:: SUPPLIED RECORDS

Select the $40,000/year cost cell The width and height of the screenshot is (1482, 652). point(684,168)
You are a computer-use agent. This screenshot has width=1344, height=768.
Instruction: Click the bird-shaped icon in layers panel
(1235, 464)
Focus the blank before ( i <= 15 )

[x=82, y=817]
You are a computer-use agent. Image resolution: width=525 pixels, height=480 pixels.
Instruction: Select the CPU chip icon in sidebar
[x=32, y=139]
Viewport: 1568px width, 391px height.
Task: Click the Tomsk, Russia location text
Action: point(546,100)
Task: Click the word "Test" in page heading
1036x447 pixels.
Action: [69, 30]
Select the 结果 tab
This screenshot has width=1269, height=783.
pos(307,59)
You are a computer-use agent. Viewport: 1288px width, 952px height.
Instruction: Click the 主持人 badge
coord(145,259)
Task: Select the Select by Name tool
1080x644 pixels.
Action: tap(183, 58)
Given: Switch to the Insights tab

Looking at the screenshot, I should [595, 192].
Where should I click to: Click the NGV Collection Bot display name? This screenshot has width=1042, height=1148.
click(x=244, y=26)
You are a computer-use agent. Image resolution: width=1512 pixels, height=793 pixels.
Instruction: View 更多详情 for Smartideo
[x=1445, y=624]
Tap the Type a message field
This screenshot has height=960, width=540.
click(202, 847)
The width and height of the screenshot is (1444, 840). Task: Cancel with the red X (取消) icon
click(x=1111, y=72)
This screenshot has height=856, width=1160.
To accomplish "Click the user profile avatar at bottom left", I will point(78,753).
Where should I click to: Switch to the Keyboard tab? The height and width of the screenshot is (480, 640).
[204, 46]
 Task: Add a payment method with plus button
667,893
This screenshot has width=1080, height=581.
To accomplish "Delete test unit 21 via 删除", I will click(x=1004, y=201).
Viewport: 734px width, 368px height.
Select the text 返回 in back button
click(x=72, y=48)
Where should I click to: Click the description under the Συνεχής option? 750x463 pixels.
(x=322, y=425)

::::

Quote exactly the line containing "Select the text 返回 in back button" and every later line through the end of the listing, and no other lines.

▶ ANSWER TO THIS PROBLEM
Select the text 返回 in back button
click(x=72, y=48)
Where should I click to: Click the description under the Συνεχής option? 750x463 pixels.
(x=322, y=425)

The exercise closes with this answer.